Given the incomplete condition of the technology and simply for safety’s sake, the company was communicating to the buyers that even though the cars could self-drive, the drivers still needed to pay active attention. So a driver who was filmed sleeping while behind the wheel of a Tesla car during a slow-paced commute was culpable even though the car did not crash.

The argument that the company was culpable held that it had misled customers by stating that the cars were self-driving. In other words, drivers could reasonably assume that they need not pay attention. This argument fails because pilots know they must still pay attention when the airplanes are on auto-pilot. Therefore, that a car can self-drive does not imply that drivers can take naps or fixate on their smartphones. Such people are not smart at all.

The wider perspective shows the early smart-driving technology is apt to have limitations and even faults. Drivers dismissing these were missing the point regarding how technology progresses. Technological development takes a while, rather than being perfected at launch. At the start, drivers keeping this in mind could not reasonably conclude that they could drive as if the technology could support them sleeping or being distracted.

As the self-driving technology develops—sadly in part from trial and error—drivers may one day be able to sleep or play on their smart-phones with the reasonable expectation that paying active attention is not necessary. Also, as the proportion of cars that are self-driving increases on the roads, the case for not paying attention while the cars are self-driving improves still more. 
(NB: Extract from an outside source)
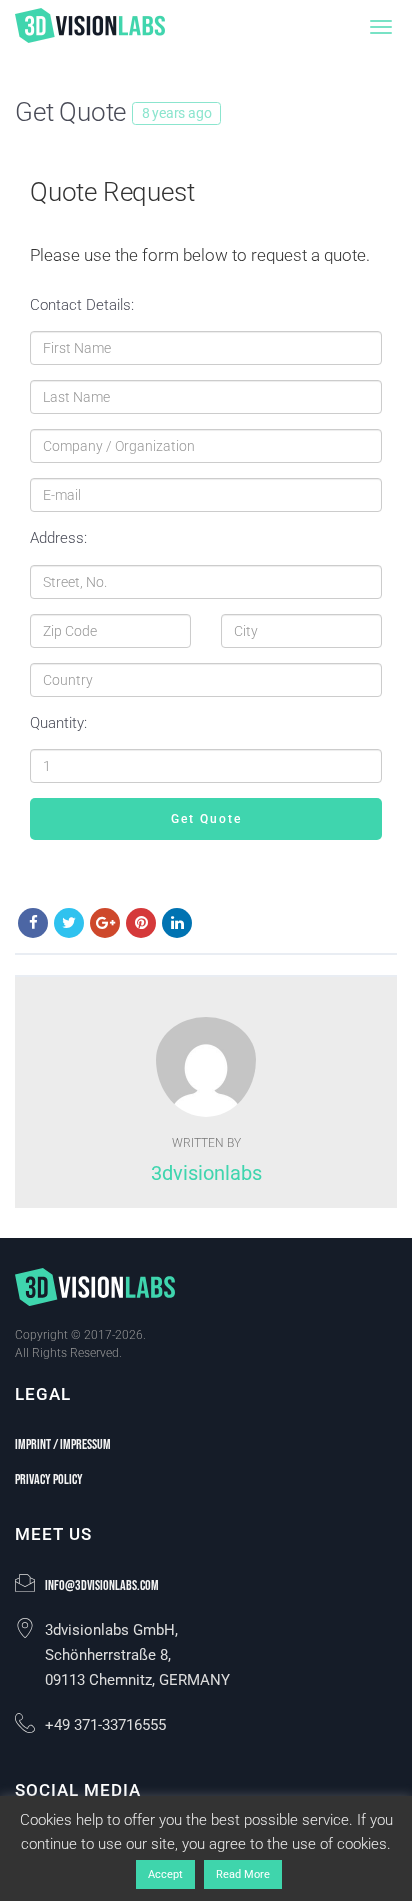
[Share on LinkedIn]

In 2016 and likely in years to come, the roads could even more dangerous than before the advent of the self-driving cars and after the technology and proportion of self-driving cars is made more complete. The temporal vulnerability resulting in the problems during the summer of 2016 is like a donut hole because a sufficient number of drivers of self-driving cars did not adequately understand the risks from the technology not yet complete enough to justify what those drivers were doing at the expense of paying active attention. Perhaps it is human nature, but Tesla was not at fault either on technological or ethical grounds.